全学生への社会貢献に関する教育と教職員と学生が一体となった社会貢献活動の推進
全学生への社会貢献に関する教育と教職員と学生が一体となった社会貢献活動の推進
大学評価
2020年
4,001人~8,000人
取組み事例
豊島区をはじめとして多くの地方自治体と包括協定を結び、地域課題の解決による地域振興・創生への貢献や学生のまちづくりへの参画を通じた人材の育成などを行うほか、大学や企業・団体と連携して地方創生にかかわる産学連携事業や地域ビジネスを担う人材育成支援をはじめとする地域社会の発展に貢献する事業を推進するなど、学外組織との連携体制のもと、社会連携活動を積極的に行っている。また、地域創生学部では、1年次から3年次の必修科目において、それぞれ2ヶ月にわたる長期の地域実習を協定先の自治体で実施するなど、全ての学部において地域連携・地域貢献に関する科目を必修として、教育の中で学生も社会貢献活動に取り組んでおり、学生の地域問題に対する意識、理解の向上において着実に成果を上げている。これらの取組みから、大学の運営理念である「TSR(大正大学の社会的責任)」に掲げた「特色ある地域貢献・社会連携」に向け、教職員と学生が一体となって推進している点は評価できる。
ここがポイント
- ・地方自治体と包括協定を結び、地域課題の解決による地域振興・創生への貢献や学生のまちづくりへの参画を通じた人材の育成などを行うなど、地域社会の発展に貢献する事業を教職員と学生が一体となって推進している。

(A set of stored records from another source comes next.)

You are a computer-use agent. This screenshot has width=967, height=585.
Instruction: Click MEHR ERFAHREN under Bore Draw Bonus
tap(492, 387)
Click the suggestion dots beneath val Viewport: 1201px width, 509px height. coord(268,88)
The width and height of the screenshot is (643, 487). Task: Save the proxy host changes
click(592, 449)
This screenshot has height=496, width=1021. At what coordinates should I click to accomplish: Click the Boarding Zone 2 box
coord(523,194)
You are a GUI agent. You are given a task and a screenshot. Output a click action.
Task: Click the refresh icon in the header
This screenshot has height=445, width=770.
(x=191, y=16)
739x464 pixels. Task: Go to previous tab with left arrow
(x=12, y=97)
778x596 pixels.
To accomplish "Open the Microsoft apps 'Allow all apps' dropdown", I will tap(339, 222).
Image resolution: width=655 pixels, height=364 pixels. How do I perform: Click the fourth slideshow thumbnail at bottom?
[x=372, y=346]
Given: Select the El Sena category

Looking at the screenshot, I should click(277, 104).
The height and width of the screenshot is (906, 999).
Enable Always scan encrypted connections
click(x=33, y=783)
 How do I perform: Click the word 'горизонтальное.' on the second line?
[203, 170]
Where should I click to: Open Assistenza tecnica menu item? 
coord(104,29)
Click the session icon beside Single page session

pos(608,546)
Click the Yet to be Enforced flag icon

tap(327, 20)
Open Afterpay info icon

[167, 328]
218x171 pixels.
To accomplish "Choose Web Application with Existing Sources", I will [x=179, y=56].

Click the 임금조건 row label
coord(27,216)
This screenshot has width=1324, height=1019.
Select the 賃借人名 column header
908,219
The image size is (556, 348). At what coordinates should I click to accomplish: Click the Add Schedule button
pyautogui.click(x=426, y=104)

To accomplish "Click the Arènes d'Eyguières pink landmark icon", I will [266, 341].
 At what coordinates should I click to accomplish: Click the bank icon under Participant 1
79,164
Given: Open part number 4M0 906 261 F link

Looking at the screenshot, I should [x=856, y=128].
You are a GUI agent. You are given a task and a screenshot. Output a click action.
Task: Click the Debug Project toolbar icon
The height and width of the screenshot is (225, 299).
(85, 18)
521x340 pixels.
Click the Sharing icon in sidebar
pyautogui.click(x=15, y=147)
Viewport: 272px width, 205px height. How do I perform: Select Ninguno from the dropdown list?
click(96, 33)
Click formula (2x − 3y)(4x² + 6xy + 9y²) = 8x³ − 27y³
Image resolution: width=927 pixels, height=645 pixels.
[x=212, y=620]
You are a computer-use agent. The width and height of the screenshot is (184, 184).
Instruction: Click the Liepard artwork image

- ・全ての学部において地域連携・地域貢献に関する科目を必修として、教育の中で学生も社会貢献活動に取り組んでおり、学生の地域問題に対する意識、理解の向上につながっている。
大学からのコメント
本学は、2009(平成21)年より、マスタープラン(中長期計画)を策定し、これらのマスタープランの目標に掲げた施策を実現してきました。そして、マスタープランの中核として、地域貢献を本学の主たる目的とし、全国規模の地域連携を行う地域構想研究所や地域創生学部を設置しました。地域創生学部については、地方における長期の実習を行うことを主たる教育としており、この実習で課題解決能力やチームで目的に取り組む能力を身に付けることができます。地方における地域課題を解決する人材を育成することが学部の最終目標であり、そのために実習を行っています。なお、地域貢献や連携については、地元自治体である豊島区や近隣の商店街との連携も行い、本キャンパスを会場とした盆踊り等の地域貢献も実施しています。2018年には、創立100周年(2026年)にむけてその使命と存在意義を再確認し、社会や時代の急激な変化を踏まえ、学生への教育価値を高めるため、第3次中期マスタープラン「大正大学100年、魅力化構想とそれを実現するための働き方改革」を策定し、それに基づいた施策である「MIGsアジェンダ」をもとに大学教育の根本的改革を推進しています。そして、本学が育成する人材像を、地域クリエイター(地域戦略人材=多面的な性質をもつ地域の課題解決にむけて異なる専門分野の多様な人材を統合し、調整することができる人材)と位置付け、教育改革を推進しています。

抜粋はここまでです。